Skip to main content

Wavelet Matrix/Tree succinct data structure for full text search (using shellinford C++ library)

Project description

shellinford

travis-ci.org coveralls.io pyversion latest version license

Shellinford is an implementation of a Wavelet Matrix/Tree succinct data structure for document retrieval.

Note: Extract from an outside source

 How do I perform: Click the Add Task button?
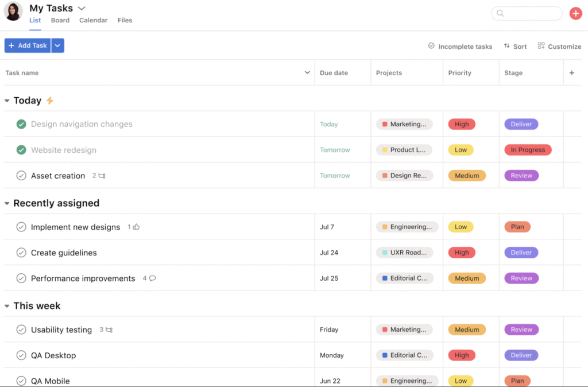click(x=27, y=45)
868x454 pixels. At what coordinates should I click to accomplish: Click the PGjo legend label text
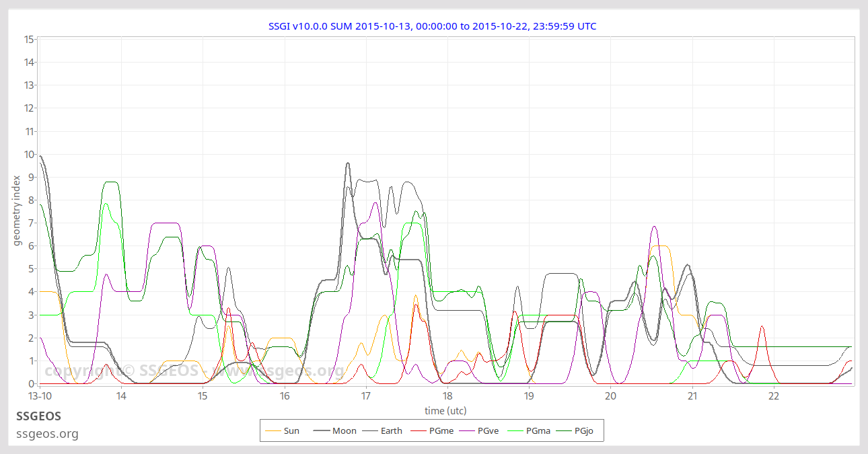(584, 430)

It is based on shellinford C++ library.

NOTE: This module requires C++11 compiler

Installation

$ pip install shellinford

Usage

Create a new FM-index instance

>>> import shellinford
>>> fm = shellinford.FMIndex()
  • shellinford.Shellinford([use_wavelet_tree=True, filename=None])
    • When given a filename, Shellinford loads FM-index data from the file

Build FM-index

>>> fm.build(['Milky Holmes', 'Sherlock "Sheryl" Shellingford', 'Milky'], 'milky.fm')
  • build([docs, filename])
    • When given a filename, Shellinford stores FM-index data to the file

Search word from FM-index

>>> for doc in fm.search('Milky'):
>>>     print('doc_id:', doc.doc_id)
>>>     print('count:', doc.count)
>>>     print('text:', doc.text)
doc_id: 0
count: [1]
text: Milky Holmes
doc_id: 2
count: [1]
text: Milky

>>> for doc in fm.search(['Milky', 'Holmes']):
>>>     print('doc_id:', doc.doc_id)
>>>     print('count:', doc.count)
>>>     print('text:', doc.text)
doc_id: 1
count: [1]
text: Milky Holmes
  • search(query, [_or=False, ignores=[]])
    • If _or = True, then “OR” search is executed, else “AND” search
    • Given ignores, “NOT” search is also executed
    • NOTE: The search function is available after FM-index is built or loaded

Count word from FM-index

>>> fm.count('Milky'):
2

>>> fm.count(['Milky', 'Holmes']):
1
  • count(query, [_or=False])
    • If _or = True, then “OR” search is executed, else “AND” search
    • NOTE: The count function is available after FM-index is built or loaded
    • This function is slightly faster than the search function

Add a document

>>> fm.push_back('Baritsu')
  • push_back(doc)
    • NOTE: A document added by this method is not available to search until build

Read FM-index from a binary file

>>> fm.read('milky_holmes.fm')
  • read(path)

Write FM-index binary to a file

>>> fm.write('milky_holmes.fm')
  • write(path)

Check Whether FM-Index contains string

>>> 'baritsu' in fm

License

  • Wrapper code is licensed under the New BSD License.
  • Bundled shellinford C++ library (c) 2012 echizen_tm is licensed under the New BSD License.

CHANGES

0.4.1 (2010-02-08)

  • Make “in” operator faster

0.4.0 (2018-09-30)

  • FMIndex.count() is added
  • No longer support Python 2.6
  • bug fix

0.3.5 (2018-09-05)

  • FMIndex.build() and FMIndex.pushback() ignore empty string
  • FMIndex supports “in” operator. (e.g., ‘a’ in fm)
  • Support Python 3.5, 3.6 and 3.7

0.3.4 (2016-10-28)

  • FMIndex.search() returns list

0.3 (2014-11-24)

  • “OR” search and “NOT” search are available in FMIndex.search().
  • FMIndex.size and FMIndex.docsize are available as property

0.2 (2014-03-28)

“AND” search is available by giving Sequence (list, tuple, etc.) FMIndex.search()

0.1 (2014-03-11)

First release.

Download files

Download the file for your platform. If you're not sure which to choose, learn more about installing packages.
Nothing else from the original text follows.